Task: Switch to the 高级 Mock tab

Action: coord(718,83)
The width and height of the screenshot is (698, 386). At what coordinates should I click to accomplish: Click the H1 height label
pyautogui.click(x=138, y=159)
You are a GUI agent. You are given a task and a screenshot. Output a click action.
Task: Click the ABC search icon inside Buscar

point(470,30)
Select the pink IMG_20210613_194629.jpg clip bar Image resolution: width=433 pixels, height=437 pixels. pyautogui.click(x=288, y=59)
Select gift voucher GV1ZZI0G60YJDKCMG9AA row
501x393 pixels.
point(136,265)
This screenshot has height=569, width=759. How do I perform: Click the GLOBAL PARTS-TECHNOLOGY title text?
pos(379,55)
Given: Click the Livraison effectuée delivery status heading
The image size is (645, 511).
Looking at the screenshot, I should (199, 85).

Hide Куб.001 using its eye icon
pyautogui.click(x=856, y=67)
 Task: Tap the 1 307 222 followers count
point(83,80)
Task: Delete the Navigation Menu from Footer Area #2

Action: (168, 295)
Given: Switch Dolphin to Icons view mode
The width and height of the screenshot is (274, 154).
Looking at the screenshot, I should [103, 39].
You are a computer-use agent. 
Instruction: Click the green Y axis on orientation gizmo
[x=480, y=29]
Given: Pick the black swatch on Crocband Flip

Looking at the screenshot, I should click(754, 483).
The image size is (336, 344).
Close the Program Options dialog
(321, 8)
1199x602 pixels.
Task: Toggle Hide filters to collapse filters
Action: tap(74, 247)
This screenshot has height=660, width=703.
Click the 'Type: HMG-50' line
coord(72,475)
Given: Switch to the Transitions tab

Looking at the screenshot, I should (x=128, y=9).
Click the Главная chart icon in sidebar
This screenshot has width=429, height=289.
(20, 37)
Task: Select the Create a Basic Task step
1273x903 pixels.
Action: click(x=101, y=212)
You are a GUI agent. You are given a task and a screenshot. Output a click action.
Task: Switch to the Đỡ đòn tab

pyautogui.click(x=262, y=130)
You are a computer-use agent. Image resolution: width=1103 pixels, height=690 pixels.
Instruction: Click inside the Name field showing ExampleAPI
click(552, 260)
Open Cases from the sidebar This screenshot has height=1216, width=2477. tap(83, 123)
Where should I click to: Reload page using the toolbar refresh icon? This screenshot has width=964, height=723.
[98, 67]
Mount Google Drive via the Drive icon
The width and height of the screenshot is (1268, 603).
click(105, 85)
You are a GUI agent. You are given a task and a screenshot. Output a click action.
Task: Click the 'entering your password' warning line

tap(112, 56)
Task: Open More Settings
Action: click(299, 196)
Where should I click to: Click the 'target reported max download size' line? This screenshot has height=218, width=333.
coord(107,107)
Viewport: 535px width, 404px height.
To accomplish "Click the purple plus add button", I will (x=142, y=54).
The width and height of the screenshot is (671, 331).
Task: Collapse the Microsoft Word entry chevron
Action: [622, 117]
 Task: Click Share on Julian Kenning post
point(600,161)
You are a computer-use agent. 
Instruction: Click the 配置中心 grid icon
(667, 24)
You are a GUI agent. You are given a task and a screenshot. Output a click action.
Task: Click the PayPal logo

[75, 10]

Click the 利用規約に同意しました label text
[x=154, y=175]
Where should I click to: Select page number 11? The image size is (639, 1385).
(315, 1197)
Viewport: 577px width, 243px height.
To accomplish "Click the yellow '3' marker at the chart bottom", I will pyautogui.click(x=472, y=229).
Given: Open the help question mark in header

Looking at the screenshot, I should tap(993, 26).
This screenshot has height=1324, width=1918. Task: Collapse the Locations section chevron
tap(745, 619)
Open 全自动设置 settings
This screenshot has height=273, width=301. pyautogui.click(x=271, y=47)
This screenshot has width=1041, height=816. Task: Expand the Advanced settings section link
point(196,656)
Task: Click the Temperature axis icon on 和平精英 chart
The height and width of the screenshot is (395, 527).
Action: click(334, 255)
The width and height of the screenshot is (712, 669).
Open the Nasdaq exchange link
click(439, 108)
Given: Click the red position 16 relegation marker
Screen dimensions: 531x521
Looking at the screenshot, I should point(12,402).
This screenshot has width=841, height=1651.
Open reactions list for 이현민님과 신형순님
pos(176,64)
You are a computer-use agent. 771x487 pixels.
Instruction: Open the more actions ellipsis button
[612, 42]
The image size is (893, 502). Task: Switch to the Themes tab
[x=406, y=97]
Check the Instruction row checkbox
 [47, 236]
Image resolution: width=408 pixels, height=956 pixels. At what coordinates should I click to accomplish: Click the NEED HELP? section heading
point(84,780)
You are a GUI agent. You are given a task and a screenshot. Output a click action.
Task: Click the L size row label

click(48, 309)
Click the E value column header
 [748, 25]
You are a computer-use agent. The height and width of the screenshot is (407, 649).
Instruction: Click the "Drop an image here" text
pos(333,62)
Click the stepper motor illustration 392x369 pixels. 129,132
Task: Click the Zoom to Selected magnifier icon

Exercise task » Output every line of the material above as a numbered list, leaving out any blank lines.

Output for this exercise »
1. Task: Switch to the 高级 Mock tab
2. Action: coord(718,83)
3. The width and height of the screenshot is (698, 386). At what coordinates should I click to accomplish: Click the H1 height label
4. pyautogui.click(x=138, y=159)
5. You are a GUI agent. You are given a task and a screenshot. Output a click action.
6. Task: Click the ABC search icon inside Buscar
7. point(470,30)
8. Select the pink IMG_20210613_194629.jpg clip bar Image resolution: width=433 pixels, height=437 pixels. pyautogui.click(x=288, y=59)
9. Select gift voucher GV1ZZI0G60YJDKCMG9AA row
10. 501x393 pixels.
11. point(136,265)
12. This screenshot has height=569, width=759. How do I perform: Click the GLOBAL PARTS-TECHNOLOGY title text?
13. pos(379,55)
14. Given: Click the Livraison effectuée delivery status heading
15. The image size is (645, 511).
16. Looking at the screenshot, I should (199, 85).
17. Hide Куб.001 using its eye icon
18. pyautogui.click(x=856, y=67)
19.  Task: Tap the 1 307 222 followers count
20. point(83,80)
21. Task: Delete the Navigation Menu from Footer Area #2
22. Action: (168, 295)
23. Given: Switch Dolphin to Icons view mode
24. The width and height of the screenshot is (274, 154).
25. Looking at the screenshot, I should [103, 39].
26. You are a computer-use agent. 
27. Instruction: Click the green Y axis on orientation gizmo
28. [x=480, y=29]
29. Given: Pick the black swatch on Crocband Flip
30. Looking at the screenshot, I should click(754, 483).
31. The image size is (336, 344).
32. Close the Program Options dialog
33. (321, 8)
34. 1199x602 pixels.
35. Task: Toggle Hide filters to collapse filters
36. Action: tap(74, 247)
37. This screenshot has height=660, width=703.
38. Click the 'Type: HMG-50' line
39. coord(72,475)
40. Given: Switch to the Transitions tab
41. Looking at the screenshot, I should (x=128, y=9).
42. Click the Главная chart icon in sidebar
43. This screenshot has width=429, height=289.
44. (20, 37)
45. Task: Select the Create a Basic Task step
46. 1273x903 pixels.
47. Action: click(x=101, y=212)
48. You are a GUI agent. You are given a task and a screenshot. Output a click action.
49. Task: Switch to the Đỡ đòn tab
50. pyautogui.click(x=262, y=130)
51. You are a computer-use agent. Image resolution: width=1103 pixels, height=690 pixels.
52. Instruction: Click inside the Name field showing ExampleAPI
53. click(552, 260)
54. Open Cases from the sidebar This screenshot has height=1216, width=2477. tap(83, 123)
55. Where should I click to: Reload page using the toolbar refresh icon? This screenshot has width=964, height=723.
56. [98, 67]
57. Mount Google Drive via the Drive icon
58. The width and height of the screenshot is (1268, 603).
59. click(105, 85)
60. You are a GUI agent. You are given a task and a screenshot. Output a click action.
61. Task: Click the 'entering your password' warning line
62. tap(112, 56)
63. Task: Open More Settings
64. Action: click(299, 196)
65. Where should I click to: Click the 'target reported max download size' line? This screenshot has height=218, width=333.
66. coord(107,107)
67. Viewport: 535px width, 404px height.
68. To accomplish "Click the purple plus add button", I will (x=142, y=54).
69. The width and height of the screenshot is (671, 331).
70. Task: Collapse the Microsoft Word entry chevron
71. Action: [622, 117]
72.  Task: Click Share on Julian Kenning post
73. point(600,161)
74. You are a computer-use agent. 
75. Instruction: Click the 配置中心 grid icon
76. (667, 24)
77. You are a GUI agent. You are given a task and a screenshot. Output a click action.
78. Task: Click the PayPal logo
79. [75, 10]
80. Click the 利用規約に同意しました label text
81. [x=154, y=175]
82. Where should I click to: Select page number 11? The image size is (639, 1385).
83. (315, 1197)
84. Viewport: 577px width, 243px height.
85. To accomplish "Click the yellow '3' marker at the chart bottom", I will pyautogui.click(x=472, y=229).
86. Given: Open the help question mark in header
87. Looking at the screenshot, I should tap(993, 26).
88. This screenshot has height=1324, width=1918. Task: Collapse the Locations section chevron
89. tap(745, 619)
90. Open 全自动设置 settings
91. This screenshot has height=273, width=301. pyautogui.click(x=271, y=47)
92. This screenshot has width=1041, height=816. Task: Expand the Advanced settings section link
93. point(196,656)
94. Task: Click the Temperature axis icon on 和平精英 chart
95. The height and width of the screenshot is (395, 527).
96. Action: click(334, 255)
97. The width and height of the screenshot is (712, 669).
98. Open the Nasdaq exchange link
99. click(439, 108)
100. Given: Click the red position 16 relegation marker
101. Screen dimensions: 531x521
102. Looking at the screenshot, I should point(12,402).
103. This screenshot has width=841, height=1651.
104. Open reactions list for 이현민님과 신형순님
105. pos(176,64)
106. You are a computer-use agent. 771x487 pixels.
107. Instruction: Open the more actions ellipsis button
108. [612, 42]
109. The image size is (893, 502). Task: Switch to the Themes tab
110. [x=406, y=97]
111. Check the Instruction row checkbox
112.  [47, 236]
113. Image resolution: width=408 pixels, height=956 pixels. At what coordinates should I click to accomplish: Click the NEED HELP? section heading
114. point(84,780)
115. You are a GUI agent. You are given a task and a screenshot. Output a click action.
116. Task: Click the L size row label
117. click(48, 309)
118. Click the E value column header
119.  [748, 25]
120. You are a computer-use agent. The height and width of the screenshot is (407, 649).
121. Instruction: Click the "Drop an image here" text
122. pos(333,62)
123. Click the stepper motor illustration 392x369 pixels. 129,132
124. Task: Click the Zoom to Selected magnifier icon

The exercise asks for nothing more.